Fraud never reported

Ernst would also reach out to Keith Schembri to discuss Technoline’s future. Steward, he told the then-OPM chief of staff, either wanted to fully own the procurement firm or else wanted to be repaid the €5 million forked out to purchase it.

A third option – that of reporting the suspected fraud to the police – was never discussed, investigators noted.

Steward would gradually unwind Technoline’s exclusivity deal, after a report it commissioned calculated that the deal had led to roughly €1.2 million in overcharging over a 10-month period between 2017 and 2018.

It would continue to provide Technoline with business, however, and paid the company around €5 million during its time as concessionaire.

Shaukat Ali's fingerprints appear everywhere.Shaukat Ali's fingerprints appear everywhere.

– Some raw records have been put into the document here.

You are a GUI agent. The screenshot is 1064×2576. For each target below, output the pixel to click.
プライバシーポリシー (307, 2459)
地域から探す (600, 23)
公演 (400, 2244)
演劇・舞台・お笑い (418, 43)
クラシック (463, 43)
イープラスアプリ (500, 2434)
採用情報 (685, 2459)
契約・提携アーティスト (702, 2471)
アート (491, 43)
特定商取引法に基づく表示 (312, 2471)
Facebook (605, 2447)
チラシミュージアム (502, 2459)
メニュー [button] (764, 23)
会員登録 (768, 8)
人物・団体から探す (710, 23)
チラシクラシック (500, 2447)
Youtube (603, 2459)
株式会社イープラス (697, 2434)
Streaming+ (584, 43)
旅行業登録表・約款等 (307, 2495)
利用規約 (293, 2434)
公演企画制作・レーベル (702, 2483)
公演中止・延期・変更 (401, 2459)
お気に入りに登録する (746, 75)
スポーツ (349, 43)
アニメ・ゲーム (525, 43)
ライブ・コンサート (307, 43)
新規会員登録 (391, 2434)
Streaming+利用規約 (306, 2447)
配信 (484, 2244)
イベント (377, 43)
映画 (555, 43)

Technoline used dividends from its profits to gradually pay back the secret loan that had funded its purchase.

As uncertainty around Technoline’s arrangement mounted, Vassallo wrote to Shaukat Ali directly, addressing him as “Mr S”. Separately, he also suggested that the Ali-linked Accutor Consulting become a private shareholder of the company.

Accutor, a Swiss-based company providing payroll services, was the company Steward used to set up a €1 million “political support fund” in 2019. The following year, both Joseph Muscat and Konrad Mizzi signed consultancy deals linked to Accutor.

Preliminary work to bring Technoline under Accutor’s control got underway, documents show, but the plan never came to fruition. The move would have triggered banks to request due diligence of the Switzerland-based Accutor, investigators have hypothesised – something its owners would have been keen to avoid.

Vassallo, Hillman and Sladden did not respond to a request for comment. Schembri and Mizzi have long denied any wrongdoing in connection with the concession.